Centro Raphael Roma

Ecografia Pelvica

L’esame ecografico ginecologico, ovvero l’ecografia pelvica, permette di studiare l’apparato genitale interno femminile (utero, tube, ovaie); fornisce informazioni sul benessere degli organi pelvici, permette lo studio della funzionalità dell’apparato ginecologico in termini di fisiologia, discriminando situazioni disfunzionali o patologiche, sia benigne che potenzialmente maligne, consente di valutare i risultati di terapie sia mediche che chirurgiche ed, infine, rappresenta la principale metodica di monitoraggio delle terapie per la fertilità.

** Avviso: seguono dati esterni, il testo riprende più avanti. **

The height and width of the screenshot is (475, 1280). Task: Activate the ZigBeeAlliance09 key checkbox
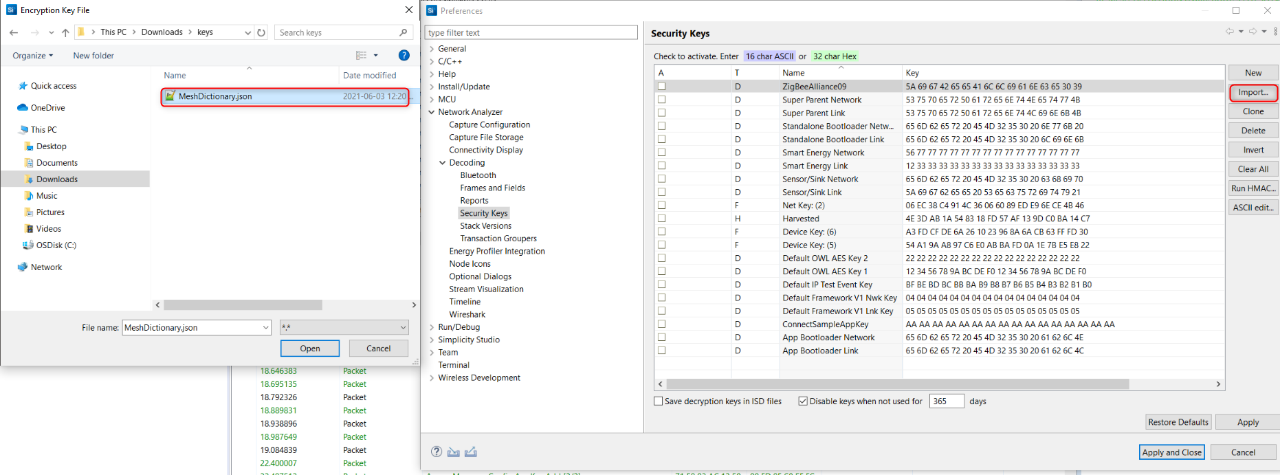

La sonda ecografica, appoggiata sull’addome (ecografia transaddominale) emette un fascio di ultrasuoni che incontrando le strutture anatomiche le attraversa e viene riflesso in senso retrogrado diversamente a seconda della loro natura e densità, generando su uno schermo un’immagine di ritorno.
Si tratta di un esame privo di rischi biologici, non doloroso, di esecuzione relativamente semplice ed economica, con risultato immediato.

L’ecografia pelvica è sempre indicata in caso di problematiche quali irregolarità mestruali, perdite ematiche anomale, masse pelviche sospette, dolori pelvici di origine ignota in donne operate per patologia tumorale ginecologica come “follow-up”.

Tra i quadri di frequente riscontro annoveriamo:

  • le anomalie di posizione (retroflessione e retroversione uterina) laterodeviazione, prolasso
  • le malformazioni uterine (agenesie ed ipoplasie), uteri setti, bicorni, bicolli
  • la patologia benigna e maligna dell’utero (fibromiomi, sarcomi)
  • le patologie endometriali (iperplasia, polipi, neoplasie)
  • patologie di tube ed ovaie (cisti ovariche semplici, cisti paraovariche, neoplasie, endometriosi, gravidanze ectopiche, idro emato e pio salpingiti)

 

L’ecografia pelvica transaddominale si esegue soprattutto nelle pazienti che non hanno avuto rapporti sessuali o in caso di masse pelviche di grosse dimensioni e richiede la presenza di un buon riempimento vescicale (per fornire contrasto all’immagine e spingere indietro le anse intestinali).

Negli altri casi è preferibile la via transvaginale, che non richiede riempimento vescicale e fornisce informazioni più chiare e dettagliate.